- _Selected passage_
====

DMA pool lock contention

Thu Apr 17 10:31:18 PDT 2025

On Thu, Apr 17, 2025 at 10:06:11AM -0700, Caleb Sander Mateos wrote:
> Hi Linux NVMe folks,
> On a 32 KB NVMe passthru read workload, we see 2.4% of CPU time is
> spent in _raw_spin_lock_irqsave called from dma_pool_alloc and
> dma_pool_free. It looks like each NVMe command with 32 KB of data
> allocates a PRP list from the per-nvme_dev prp_small_pool. And every
> call to dma_pool_alloc/dma_pool_free takes the dma_pool's lock. Since
> the workload submits commands to the same NVMe devices from many CPUs,
> it's not surprising that these global spinlocks are a significant
> source of contention. Is there anything that can be done to reduce
> this bottleneck? Would it be possible to give each nvme_queue its own
> dma_pool?

That's a bit unfortunate to hear. The locked section to alloc and free
from the dma_pool used to be much more costly than what it is now. The
driver is still using it under a shared lock here at the end of the day,
though.

It's possible to give each queue their own pool, but there could be
thousands of queues in a system, so could get pretty resource intensive.
Maybe we just set some arbitrary max amount of pools and divvy them up
among the CPUs.

====

- _Information shown_
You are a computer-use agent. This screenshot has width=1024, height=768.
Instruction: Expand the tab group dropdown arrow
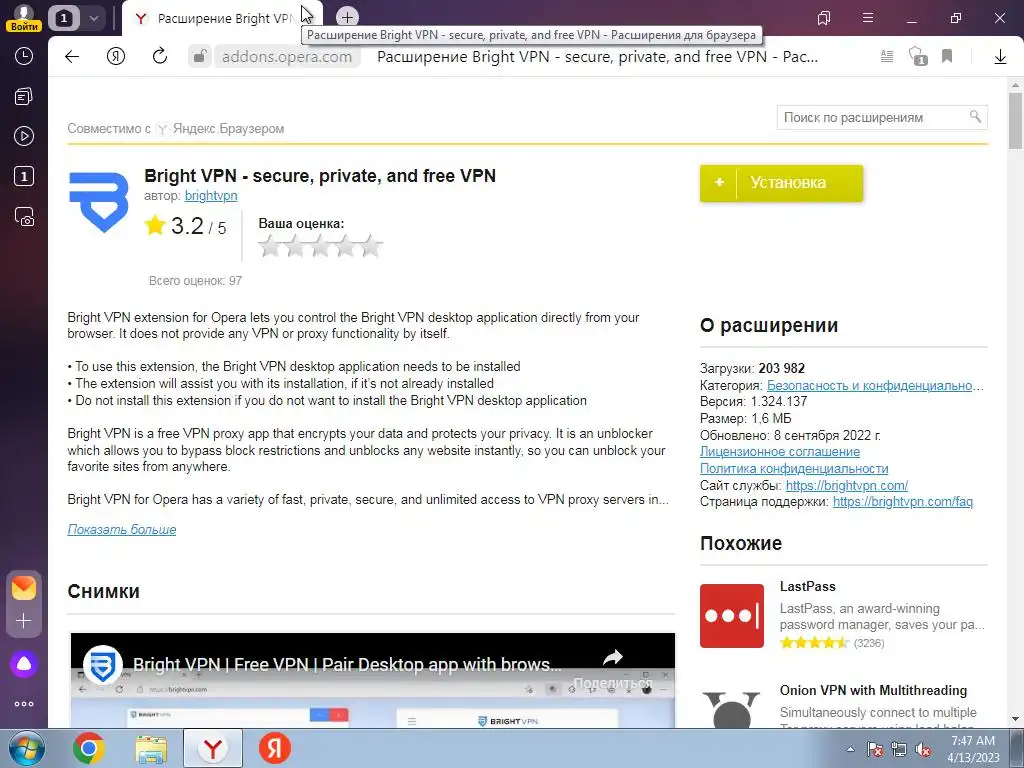coord(93,18)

====

- _Your instructions_
Rewrite the DMA pool thread from the words "That's a bit" through the words "among the CPUs.", replacing "arbitrary" with "fixed".

- _The completed task_
That's a bit unfortunate to hear. The locked section to alloc and free
from the dma_pool used to be much more costly than what it is now. The
driver is still using it under a shared lock here at the end of the day,
though.

It's possible to give each queue their own pool, but there could be
thousands of queues in a system, so could get pretty resource intensive.
Maybe we just set some fixed max amount of pools and divvy them up
among the CPUs.